Prag'a atanan ekonomik ilişkilerden sorumlu Müsteşar Yardımcısı Temel İskit de tayin yerinden duyduğu memnuniyetsizliği dile getirmiş.

Ancak Cem, kararnamede Pelit ile Savaşçı dışında bir değişiklik yapma niyetlisi gözükmüyor.

Kararnamede sıkıntı yaratan bir başka nokta, Roma Büyükelçisi Umut Arık'ın durumu. Roma'ya gitmeden önce TİKA Başkanlığı yapan Arık'ın bu göreve atanalı 9 ay bile olmadan geri çekilmesi tartışma yaratıyor.

İddiaya göre Arık, TİKA'daki bazı harcamalarla ilgili yürütülen soruşturmalar nedeniyle merkeze çekilmiş. Oysa geçen yıl kararnamesi çıktığında Arık müfettiş raporlarıyla aklanmıştı.

İTALYA KÜSMESİN

Dokuz ay önce atama yapılırken sorun olmayan bir soruşturmanın atama yapıldıktan dokuz ay sonra konu edilmesi manidar bulunuyor. Bakan Cem bir terslik olduğunu galiba sonradan anlamış olmalı ki, Arık'a ‘‘Havana'ya gider misiniz?'' diye sorulmuş.

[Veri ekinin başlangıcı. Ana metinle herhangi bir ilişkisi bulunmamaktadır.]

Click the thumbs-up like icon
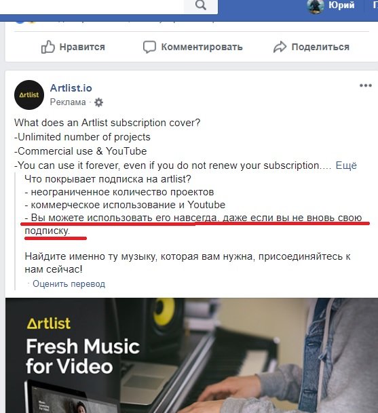 pos(48,47)
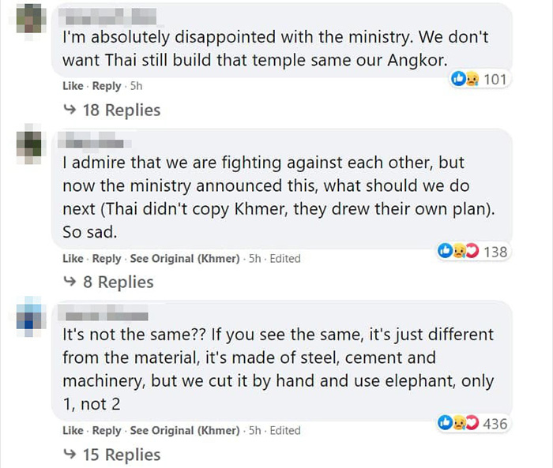The width and height of the screenshot is (553, 468).
Task: Like the comment about steel and cement
Action: pyautogui.click(x=73, y=430)
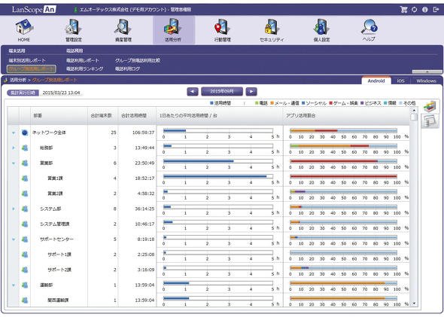Go to next month arrow button

[x=251, y=92]
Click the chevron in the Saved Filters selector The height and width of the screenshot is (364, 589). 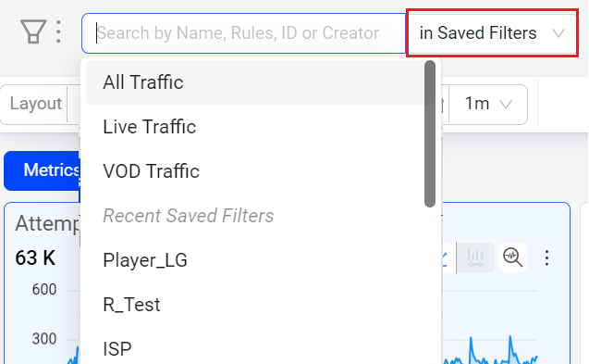[x=558, y=33]
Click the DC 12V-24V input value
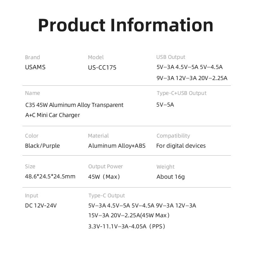 click(41, 206)
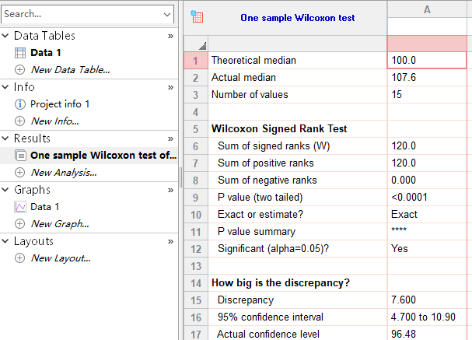Collapse the Graphs section

coord(5,190)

Bu soru şu garip durumu yaratıyor: Arık hakkındaki iddialar Roma'da görev yapmasına izin vermiyor; ama Havana'da büyükelçilik yapmasına bir mani yok. İsmail Cem, buradaki çelişkiyi izah etmekte zorlanacak.

Roma'da Arık'tan önceki Büyükelçi Ünal Ünsal da daha bir seneyi bile tam doldurmadan bu görevden alınmış, Pekin'e atanıvermişti. Türkiye'nin İtalya gibi Avrupa Birliği içindeki doğal bir müttefiği olan dost bir ülkeye her yıl yeni bir büyükelçi göndermesi olağan karşılanmıyor.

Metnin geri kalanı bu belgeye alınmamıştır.